The sound of drumming could be heard from the sidewalk Tuesday at the NSCC in Stellarton as the campus celebrated Mi’kmaq heritage.
Armando Lucio dances as part of the mini-mawio'mi at NSCC Pictou Campus on Tuesday. AMANDA JESS – THE NEWS
A mini-mawoi’mi was held for the second year on the Pictou County campus with drumming from two different groups and dancing.
“We want to let First Nations people know they’re welcome on this campus,” co-organizer Chasity Lucio said.
Lucio planned the event with Bryn Brooks, co-ordinator for aboriginal student services at NSCC in Stellarton and Truro.
Lucio arranged last year’s event at the Pictou County campus and the last six at the campus in Truro.

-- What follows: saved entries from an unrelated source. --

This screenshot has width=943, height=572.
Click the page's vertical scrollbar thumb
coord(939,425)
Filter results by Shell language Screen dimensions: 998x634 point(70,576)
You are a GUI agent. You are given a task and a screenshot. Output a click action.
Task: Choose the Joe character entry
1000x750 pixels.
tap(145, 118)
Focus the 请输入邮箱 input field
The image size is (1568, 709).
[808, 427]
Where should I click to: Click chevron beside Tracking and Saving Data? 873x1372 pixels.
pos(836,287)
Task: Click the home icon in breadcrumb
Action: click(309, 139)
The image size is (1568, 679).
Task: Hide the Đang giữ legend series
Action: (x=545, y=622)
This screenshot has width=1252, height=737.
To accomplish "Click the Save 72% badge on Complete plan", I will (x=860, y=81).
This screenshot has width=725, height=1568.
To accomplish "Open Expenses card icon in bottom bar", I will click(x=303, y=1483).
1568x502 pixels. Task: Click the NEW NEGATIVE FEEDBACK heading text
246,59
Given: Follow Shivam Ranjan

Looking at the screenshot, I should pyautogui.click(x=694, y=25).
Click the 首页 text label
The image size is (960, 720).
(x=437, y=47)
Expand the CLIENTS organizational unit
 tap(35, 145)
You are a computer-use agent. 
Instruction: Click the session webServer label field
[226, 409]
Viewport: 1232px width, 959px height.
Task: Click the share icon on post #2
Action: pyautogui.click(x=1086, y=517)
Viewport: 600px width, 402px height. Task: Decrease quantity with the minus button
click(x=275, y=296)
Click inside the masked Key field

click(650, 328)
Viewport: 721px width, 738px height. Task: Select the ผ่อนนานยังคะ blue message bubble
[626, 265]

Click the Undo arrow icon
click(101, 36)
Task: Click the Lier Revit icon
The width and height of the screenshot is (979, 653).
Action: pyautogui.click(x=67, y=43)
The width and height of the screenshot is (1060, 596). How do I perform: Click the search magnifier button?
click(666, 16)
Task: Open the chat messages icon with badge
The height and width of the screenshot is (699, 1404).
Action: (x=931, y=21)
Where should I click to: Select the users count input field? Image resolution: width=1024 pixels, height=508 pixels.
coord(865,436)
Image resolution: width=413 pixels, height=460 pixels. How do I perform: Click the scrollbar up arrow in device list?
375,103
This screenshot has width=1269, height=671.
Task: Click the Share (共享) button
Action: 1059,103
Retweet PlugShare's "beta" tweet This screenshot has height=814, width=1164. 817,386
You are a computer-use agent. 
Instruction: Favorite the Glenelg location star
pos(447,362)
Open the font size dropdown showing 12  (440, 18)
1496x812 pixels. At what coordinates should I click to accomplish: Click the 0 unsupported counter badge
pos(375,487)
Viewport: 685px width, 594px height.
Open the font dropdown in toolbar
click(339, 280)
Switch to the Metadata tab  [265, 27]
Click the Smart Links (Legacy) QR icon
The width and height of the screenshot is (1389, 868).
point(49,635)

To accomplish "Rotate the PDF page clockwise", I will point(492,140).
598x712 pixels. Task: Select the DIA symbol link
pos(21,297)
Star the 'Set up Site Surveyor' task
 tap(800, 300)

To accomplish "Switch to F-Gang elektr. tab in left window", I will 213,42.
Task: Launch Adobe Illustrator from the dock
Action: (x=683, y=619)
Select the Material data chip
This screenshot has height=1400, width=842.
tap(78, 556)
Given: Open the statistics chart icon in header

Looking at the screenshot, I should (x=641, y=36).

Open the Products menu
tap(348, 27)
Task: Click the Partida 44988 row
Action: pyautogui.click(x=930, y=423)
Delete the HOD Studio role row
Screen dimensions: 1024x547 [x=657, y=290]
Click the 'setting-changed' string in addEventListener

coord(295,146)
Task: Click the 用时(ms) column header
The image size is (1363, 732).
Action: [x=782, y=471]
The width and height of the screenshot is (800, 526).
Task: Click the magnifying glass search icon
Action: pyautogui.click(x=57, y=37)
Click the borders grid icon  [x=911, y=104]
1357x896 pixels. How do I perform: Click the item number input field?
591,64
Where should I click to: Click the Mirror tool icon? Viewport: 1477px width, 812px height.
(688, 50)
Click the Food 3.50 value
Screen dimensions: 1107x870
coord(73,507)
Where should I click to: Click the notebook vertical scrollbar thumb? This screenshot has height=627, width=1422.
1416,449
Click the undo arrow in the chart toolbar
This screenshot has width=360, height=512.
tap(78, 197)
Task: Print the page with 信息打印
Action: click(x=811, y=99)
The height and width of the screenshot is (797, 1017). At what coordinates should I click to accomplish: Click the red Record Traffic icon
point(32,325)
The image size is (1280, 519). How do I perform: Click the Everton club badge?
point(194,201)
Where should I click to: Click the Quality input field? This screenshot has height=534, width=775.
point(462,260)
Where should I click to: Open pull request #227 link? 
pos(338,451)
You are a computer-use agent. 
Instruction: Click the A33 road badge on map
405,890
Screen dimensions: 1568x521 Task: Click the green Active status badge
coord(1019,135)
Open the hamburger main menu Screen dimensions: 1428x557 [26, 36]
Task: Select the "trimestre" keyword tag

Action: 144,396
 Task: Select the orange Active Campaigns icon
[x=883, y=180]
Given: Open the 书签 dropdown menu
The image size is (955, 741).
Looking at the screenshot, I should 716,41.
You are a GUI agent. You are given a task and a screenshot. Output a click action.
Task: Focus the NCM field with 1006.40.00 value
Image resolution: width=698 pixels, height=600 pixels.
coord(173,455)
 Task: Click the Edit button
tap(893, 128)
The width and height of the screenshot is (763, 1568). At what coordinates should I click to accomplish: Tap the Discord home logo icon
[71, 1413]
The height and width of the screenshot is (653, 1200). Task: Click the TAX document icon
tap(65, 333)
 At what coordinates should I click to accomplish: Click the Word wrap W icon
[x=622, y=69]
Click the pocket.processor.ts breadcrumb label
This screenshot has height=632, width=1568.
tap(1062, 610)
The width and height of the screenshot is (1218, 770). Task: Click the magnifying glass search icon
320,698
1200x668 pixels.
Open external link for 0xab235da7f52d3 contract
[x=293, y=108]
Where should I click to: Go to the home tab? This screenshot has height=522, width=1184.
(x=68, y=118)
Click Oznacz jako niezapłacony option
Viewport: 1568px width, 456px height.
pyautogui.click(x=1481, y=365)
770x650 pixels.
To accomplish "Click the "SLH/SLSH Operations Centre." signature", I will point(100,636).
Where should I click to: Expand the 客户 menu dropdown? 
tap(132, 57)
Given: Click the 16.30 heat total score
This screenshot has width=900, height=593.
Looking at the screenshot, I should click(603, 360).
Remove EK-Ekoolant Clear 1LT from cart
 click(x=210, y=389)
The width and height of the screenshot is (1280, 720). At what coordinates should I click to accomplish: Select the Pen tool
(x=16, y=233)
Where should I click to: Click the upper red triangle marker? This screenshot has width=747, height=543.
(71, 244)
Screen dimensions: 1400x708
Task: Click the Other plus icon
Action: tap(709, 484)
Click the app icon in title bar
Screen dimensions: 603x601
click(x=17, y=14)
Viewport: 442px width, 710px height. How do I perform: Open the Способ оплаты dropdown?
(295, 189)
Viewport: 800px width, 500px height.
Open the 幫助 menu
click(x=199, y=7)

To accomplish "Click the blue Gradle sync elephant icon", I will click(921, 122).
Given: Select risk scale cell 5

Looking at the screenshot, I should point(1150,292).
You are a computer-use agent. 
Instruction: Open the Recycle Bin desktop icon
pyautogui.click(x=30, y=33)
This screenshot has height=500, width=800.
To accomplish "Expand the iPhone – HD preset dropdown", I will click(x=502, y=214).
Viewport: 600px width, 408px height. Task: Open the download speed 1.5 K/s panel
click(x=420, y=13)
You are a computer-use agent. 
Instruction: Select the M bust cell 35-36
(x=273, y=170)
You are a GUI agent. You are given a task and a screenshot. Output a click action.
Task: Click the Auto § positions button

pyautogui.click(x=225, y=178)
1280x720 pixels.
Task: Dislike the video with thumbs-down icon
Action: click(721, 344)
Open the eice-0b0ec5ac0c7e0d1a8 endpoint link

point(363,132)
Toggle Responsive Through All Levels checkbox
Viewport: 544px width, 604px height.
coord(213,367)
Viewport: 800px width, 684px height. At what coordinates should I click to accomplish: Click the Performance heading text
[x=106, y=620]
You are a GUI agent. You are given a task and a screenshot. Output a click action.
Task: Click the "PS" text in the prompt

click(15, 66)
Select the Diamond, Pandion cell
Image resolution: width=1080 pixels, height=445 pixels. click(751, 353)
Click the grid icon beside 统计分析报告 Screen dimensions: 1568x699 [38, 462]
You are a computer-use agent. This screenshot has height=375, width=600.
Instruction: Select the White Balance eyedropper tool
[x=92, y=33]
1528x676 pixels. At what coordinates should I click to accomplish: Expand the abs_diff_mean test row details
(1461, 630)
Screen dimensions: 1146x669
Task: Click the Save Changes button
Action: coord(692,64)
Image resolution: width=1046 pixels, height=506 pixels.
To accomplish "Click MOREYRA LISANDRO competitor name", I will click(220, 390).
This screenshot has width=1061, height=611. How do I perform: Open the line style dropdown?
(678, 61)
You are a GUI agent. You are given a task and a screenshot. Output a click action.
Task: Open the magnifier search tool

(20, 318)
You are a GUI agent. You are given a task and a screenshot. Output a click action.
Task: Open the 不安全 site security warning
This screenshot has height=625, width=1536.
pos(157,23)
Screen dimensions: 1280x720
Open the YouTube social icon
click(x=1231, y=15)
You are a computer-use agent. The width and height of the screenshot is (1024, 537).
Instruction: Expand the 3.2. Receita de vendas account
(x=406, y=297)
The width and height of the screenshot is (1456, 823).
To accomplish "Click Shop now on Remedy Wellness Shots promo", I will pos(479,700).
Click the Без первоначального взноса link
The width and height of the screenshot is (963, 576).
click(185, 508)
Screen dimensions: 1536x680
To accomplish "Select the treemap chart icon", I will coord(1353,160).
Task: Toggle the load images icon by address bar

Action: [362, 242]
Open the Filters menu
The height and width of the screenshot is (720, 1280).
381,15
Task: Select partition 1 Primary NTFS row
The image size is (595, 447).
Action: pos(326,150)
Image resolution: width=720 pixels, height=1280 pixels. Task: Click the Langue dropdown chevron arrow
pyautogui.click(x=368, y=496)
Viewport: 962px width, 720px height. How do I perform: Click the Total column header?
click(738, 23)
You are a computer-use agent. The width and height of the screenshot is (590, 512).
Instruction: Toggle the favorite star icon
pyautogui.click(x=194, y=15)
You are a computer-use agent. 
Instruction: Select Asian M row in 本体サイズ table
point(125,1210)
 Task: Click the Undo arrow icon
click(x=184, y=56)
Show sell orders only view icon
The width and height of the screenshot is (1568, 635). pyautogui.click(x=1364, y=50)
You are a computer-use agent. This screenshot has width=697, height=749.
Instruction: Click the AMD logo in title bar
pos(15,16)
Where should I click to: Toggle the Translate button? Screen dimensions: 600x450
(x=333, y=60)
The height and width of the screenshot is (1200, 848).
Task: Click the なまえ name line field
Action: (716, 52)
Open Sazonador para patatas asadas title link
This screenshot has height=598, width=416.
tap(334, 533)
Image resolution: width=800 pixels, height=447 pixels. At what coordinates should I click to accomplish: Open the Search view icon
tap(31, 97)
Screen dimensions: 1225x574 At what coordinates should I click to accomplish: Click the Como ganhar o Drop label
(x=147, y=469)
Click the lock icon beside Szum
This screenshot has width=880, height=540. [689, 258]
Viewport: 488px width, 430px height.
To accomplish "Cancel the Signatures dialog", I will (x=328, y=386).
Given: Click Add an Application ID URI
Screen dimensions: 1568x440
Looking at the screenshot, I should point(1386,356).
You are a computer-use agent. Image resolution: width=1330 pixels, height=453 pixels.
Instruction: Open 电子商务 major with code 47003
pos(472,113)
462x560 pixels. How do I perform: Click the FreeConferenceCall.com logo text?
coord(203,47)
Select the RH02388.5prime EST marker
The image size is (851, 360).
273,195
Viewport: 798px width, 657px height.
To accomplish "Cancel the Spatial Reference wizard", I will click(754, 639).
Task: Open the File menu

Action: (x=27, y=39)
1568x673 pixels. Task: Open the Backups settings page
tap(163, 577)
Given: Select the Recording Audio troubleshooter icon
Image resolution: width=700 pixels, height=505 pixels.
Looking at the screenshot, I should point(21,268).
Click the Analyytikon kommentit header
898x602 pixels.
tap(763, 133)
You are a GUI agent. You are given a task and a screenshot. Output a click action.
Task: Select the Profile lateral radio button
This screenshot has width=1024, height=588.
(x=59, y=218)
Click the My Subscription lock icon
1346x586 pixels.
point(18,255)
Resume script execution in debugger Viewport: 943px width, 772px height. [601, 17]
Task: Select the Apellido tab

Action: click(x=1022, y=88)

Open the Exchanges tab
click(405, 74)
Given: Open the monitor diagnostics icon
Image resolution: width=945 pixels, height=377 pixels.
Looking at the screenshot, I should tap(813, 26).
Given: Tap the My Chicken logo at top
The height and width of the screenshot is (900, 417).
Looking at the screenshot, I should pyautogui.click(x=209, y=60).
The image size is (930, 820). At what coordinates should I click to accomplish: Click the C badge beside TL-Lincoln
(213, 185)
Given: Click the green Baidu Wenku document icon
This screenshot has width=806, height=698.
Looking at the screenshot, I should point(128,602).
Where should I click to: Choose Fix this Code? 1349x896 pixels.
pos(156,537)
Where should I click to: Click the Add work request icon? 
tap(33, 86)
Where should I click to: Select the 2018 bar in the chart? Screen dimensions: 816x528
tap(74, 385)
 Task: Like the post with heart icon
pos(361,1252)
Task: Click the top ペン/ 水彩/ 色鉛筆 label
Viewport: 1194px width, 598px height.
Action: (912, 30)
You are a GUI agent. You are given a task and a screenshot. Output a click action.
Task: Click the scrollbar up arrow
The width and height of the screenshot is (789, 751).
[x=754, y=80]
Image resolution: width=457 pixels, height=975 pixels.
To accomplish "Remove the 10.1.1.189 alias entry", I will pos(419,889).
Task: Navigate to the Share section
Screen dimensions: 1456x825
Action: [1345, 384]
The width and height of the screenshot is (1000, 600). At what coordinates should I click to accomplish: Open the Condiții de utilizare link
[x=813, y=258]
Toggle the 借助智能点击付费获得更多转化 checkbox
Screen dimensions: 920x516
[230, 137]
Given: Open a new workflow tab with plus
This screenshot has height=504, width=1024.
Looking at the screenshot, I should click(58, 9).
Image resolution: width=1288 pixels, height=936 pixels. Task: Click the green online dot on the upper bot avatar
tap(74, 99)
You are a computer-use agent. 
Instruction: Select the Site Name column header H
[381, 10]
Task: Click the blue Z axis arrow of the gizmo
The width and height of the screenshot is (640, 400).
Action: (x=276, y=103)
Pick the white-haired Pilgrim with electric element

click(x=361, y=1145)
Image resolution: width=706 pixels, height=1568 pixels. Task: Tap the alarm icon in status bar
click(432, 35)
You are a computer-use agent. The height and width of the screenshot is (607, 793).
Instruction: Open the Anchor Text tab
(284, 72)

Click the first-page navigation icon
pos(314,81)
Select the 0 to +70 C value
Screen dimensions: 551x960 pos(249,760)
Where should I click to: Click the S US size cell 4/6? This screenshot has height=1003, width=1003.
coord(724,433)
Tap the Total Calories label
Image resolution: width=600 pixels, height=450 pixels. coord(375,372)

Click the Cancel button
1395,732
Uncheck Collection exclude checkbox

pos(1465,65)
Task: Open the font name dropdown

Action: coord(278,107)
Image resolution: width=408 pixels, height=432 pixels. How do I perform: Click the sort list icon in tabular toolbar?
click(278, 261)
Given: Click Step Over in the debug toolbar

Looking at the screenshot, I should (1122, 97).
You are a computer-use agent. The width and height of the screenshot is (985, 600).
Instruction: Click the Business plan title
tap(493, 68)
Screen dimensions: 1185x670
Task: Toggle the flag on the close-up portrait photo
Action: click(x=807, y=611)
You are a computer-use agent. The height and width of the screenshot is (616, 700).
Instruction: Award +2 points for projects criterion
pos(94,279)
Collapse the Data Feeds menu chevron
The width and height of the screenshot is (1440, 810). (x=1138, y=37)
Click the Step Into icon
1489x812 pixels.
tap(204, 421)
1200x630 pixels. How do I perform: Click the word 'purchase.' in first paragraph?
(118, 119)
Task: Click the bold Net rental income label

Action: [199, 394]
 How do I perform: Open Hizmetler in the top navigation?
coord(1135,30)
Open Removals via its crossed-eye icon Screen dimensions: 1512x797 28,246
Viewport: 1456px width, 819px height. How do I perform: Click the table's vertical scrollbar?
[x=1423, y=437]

Brooks took on the position as co-ordinator after she went on maternity leave.
The final preparations have been going on for the last month, but Lucio said it takes a full year to set up.
She said she starts dropping the word about the event several months in advance.
“It is making those community connections and welcoming those guests.”
Brooks said the event was very important because NSCC has a diverse campus.
“That’s where the word community comes from (in Nova Scotia Community College) because we are a community.”
Lucio said it’s also important at the Pictou County campus in particular because it has a focus on trades.
She said racism and sexism are sometimes prevalent in the trades industries and this event helps to break those stereotypes.
Students from NSCC, G.R. Saunders Elementary and Pictou Landing First Nation Elementary heard many stories and were invited to participate in a few of the dances.
Garnett Gload, senior interpreter and drum keeper with the Glooscap Heritage Centre in Truro, was also on hand to provide information about programs and events.
October marks Mi’kmaq History Month.